Here's Saturn being eclipsed by a shadow from, of all things, our own Moon. A commenter says this event isn't as recent as I thought. It coincided with the 9/11 attack.


It's strange to recall that only a couple of decades ago the proposition that underground moisture existed on Mars was considered controversial. Nowadays the evidence seems to jump out at us with every new batch of photographs.

Here's (above) a 5 kilometer high mesa on Mars which has undergone a collapse, possibly due to groundwater undermining a layer of subterranean salt. Some kind of dark material is revealed and some of it seems to have been carried down to the ground in a pattern possibly influenced by a liquid.


Here's (above) an odd one. It's Galaxy M106, about 23 million light years distant. Those purple spider legs appear at first glance to be carrying material away from the center but actually they're doing the opposite. They're jets fast-tracking matter into a super massive black hole in the galaxy's center. How can the jets be as large as they are? How come they're sticking out of the plane of the rest of the galaxy?

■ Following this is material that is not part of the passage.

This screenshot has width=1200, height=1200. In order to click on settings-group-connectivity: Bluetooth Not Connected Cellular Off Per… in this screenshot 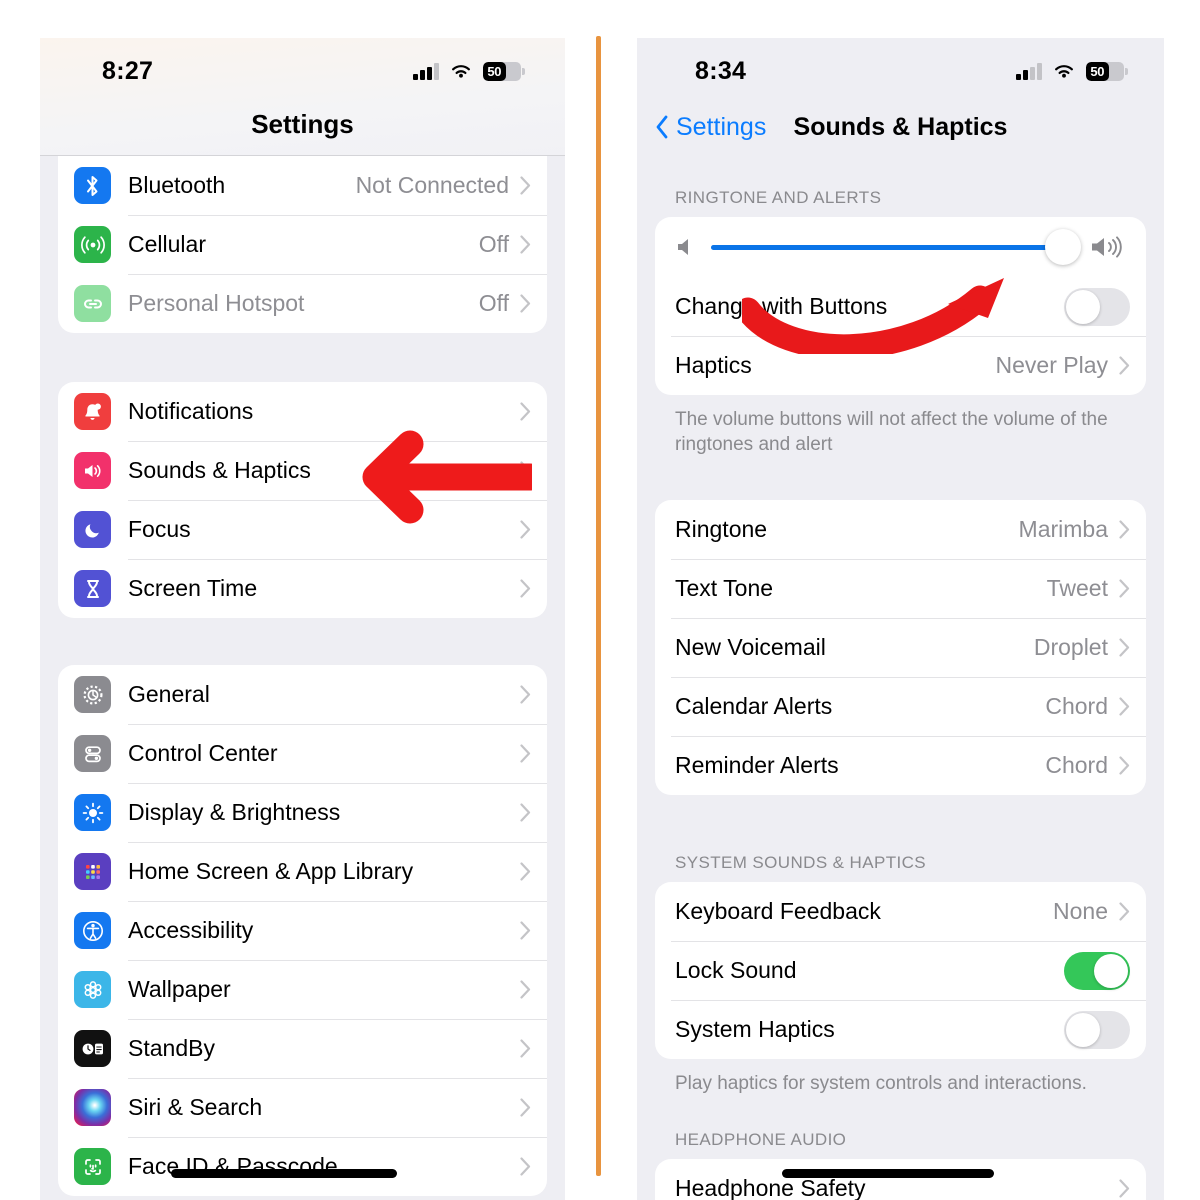, I will do `click(302, 244)`.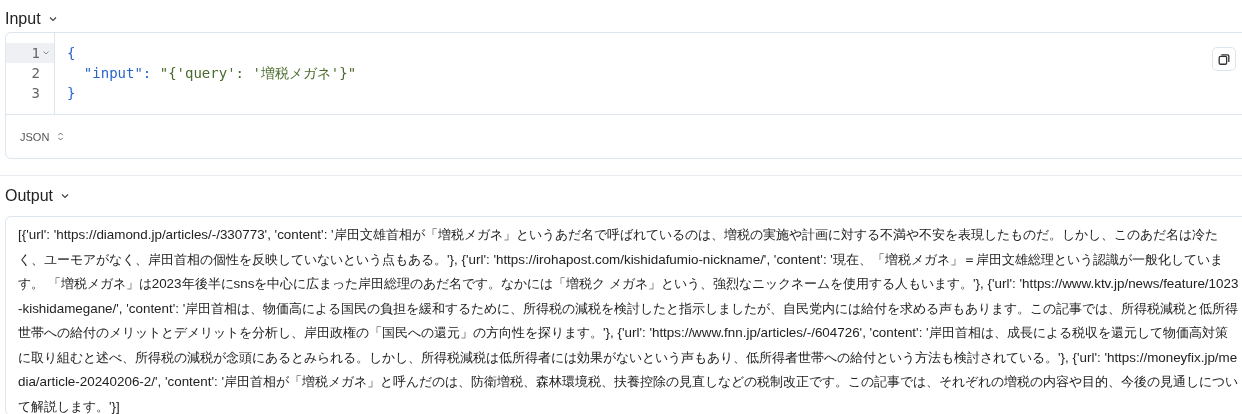 Image resolution: width=1242 pixels, height=414 pixels. I want to click on copy-button, so click(1224, 59).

Here's (above) an even odder one. It's a supernova occuring in a double star system in a nearby galaxy,  Galaxy M82SN. The star had already explosively thrown off it's shell, alerting astronomers on Earth that it was about to enter the next stage where it turns into a white dwarf and emits jets of Xrays. Telescopes all over the world (including Chandra, the orbiting Xray telescope) were immediately trained on this star, only....only there were no Xrays. "So what?" you say.

Well, it's an important discovery. The two squares at the bottom are before and after shots of the dwarf, and they're empty. That indicates that our model for how supernovas occur is wrong. Good Grief! The universe continues to amaze!


1 comment:

Norman Quebedeau said...


The occultation of Saturn happened at a little past 11 pm September 10, 2001. It was a perfect night for viewing and I was ready with my telescope (100x -200x) to watch Saturn slowly emerge and rise from behind the moon. That night I went to sleep with this image playing over and over in my head. Unfortunately, that next morning there was the other big event to talk about.